Here’s the key quote, taken from the portion of its S-1 document dealing with its risk factors: “… mobile products, where we do not currently directly generate meaningful revenue, particularly to the extent that mobile engagement is substituted for engagement with Facebook on personal computers where we monetize usage by displaying ads and other commercial content.”
In other words, Facebook is worried about users posting status updates, check-ins, and posting pictures from smartphones instead of from their laptops and desktop PCs—exactly the mobile usage what rivals like Path, Color, and even startups like Instagram have sought to achieve. Of course, Facebook bought Instagram for $1 billion, a deal most now assume recognized the significance of the mobile market.

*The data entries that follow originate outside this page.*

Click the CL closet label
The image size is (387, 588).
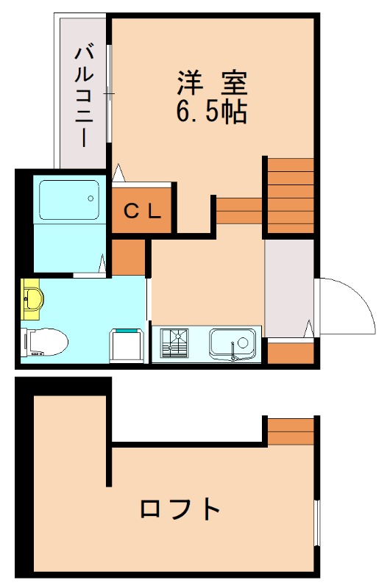tap(142, 212)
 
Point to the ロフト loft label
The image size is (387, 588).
tap(180, 509)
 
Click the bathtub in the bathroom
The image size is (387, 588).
tap(68, 198)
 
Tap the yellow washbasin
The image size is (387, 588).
tap(33, 298)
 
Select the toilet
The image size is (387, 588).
tap(46, 340)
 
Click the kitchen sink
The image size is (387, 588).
tap(232, 343)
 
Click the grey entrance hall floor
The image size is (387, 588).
tap(288, 287)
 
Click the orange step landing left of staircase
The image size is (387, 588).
tap(239, 210)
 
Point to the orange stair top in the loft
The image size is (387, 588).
tap(291, 431)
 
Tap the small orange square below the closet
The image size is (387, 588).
tap(129, 255)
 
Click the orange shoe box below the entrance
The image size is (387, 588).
tap(290, 352)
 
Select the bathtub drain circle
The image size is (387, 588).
tap(90, 198)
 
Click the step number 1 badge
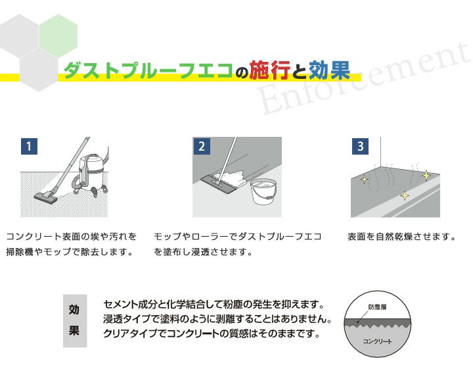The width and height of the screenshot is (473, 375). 29,146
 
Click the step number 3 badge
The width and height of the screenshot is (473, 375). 359,146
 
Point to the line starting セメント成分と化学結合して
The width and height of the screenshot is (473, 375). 214,305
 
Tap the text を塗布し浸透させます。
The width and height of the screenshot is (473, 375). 203,252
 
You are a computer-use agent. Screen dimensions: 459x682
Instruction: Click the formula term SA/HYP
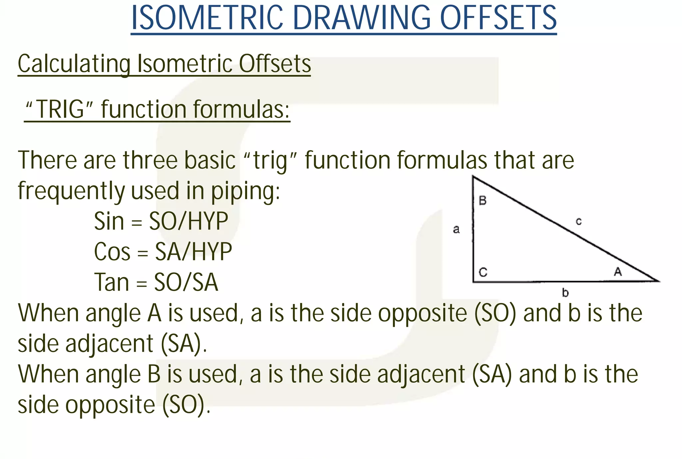[x=193, y=252]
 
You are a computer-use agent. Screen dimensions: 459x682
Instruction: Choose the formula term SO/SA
[x=186, y=282]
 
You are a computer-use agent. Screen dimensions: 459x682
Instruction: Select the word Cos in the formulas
[x=112, y=252]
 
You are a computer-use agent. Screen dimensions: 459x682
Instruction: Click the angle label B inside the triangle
[x=483, y=201]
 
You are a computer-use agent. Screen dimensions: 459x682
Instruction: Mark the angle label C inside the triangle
[x=483, y=272]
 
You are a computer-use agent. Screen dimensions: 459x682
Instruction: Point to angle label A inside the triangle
[x=618, y=272]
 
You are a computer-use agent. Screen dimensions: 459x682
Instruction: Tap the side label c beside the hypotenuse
[x=579, y=221]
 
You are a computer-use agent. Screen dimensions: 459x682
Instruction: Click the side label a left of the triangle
[x=456, y=229]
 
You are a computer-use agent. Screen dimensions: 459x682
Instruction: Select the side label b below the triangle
[x=565, y=293]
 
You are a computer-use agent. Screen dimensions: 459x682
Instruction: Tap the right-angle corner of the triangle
[x=474, y=281]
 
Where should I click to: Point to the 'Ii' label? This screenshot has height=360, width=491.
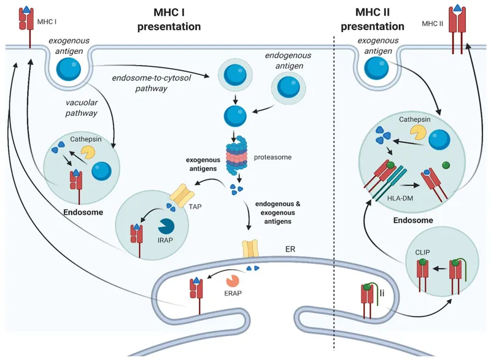382,295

Basically, Facebook Mobile is getting killed by Facebook Desktop.
Yes, other risks include the so-called law of large numbers, which says Facebook’s growth will inevitably taper off as it attracts a larger proportion of the world’s users. And there’s always the risk that users will migrate to the next big thing. But monetizing mobile is the short-term problem that overrides all else.
Monetizing mobile means one thing: ads. And it seems impossible to believe that Facebook can’t figure out a strategy for embedding ads into its mobile Timelines—in fact, a few months ago, Facebook said it would be doing exactly that. The company said it would begin displaying premium ads and Sponsored Stories, or posts that have been paid for by advertisers, on mobile news feeds, and on the desktop log-out page. Previously, ads were only shown on the sidebar and desktop news feed. A new type of ad, called “Offers,” will also provide a “a free and easy way” for businesses to share discounts and promotions directly through their Facebook pages, Angela Moscaritolo reported from New York.
According to Noah Elkin, principal analyst for eMarketer, the two largest mobile ad networks are owned by Google and Apple —the developers of the two mobile operating systems Facebook’s HTML5-based mobile app runs on top of. That gives both Apple and Google at least some measure of control in this game that Facebook, which has yet to develop a specific version of its app for either OS, so far lacks.
Here’s the thing: merely displaying simple text-based ads on a Timeline or news feed shouldn’t be difficult; Google has made billions doing just that (the back-end sales and algorithms necessary to do so effectively are another story). But the rich relationships an advertiser can strike with a user via Timeline apps and other brand relationships simply aren’t there in the mobile space.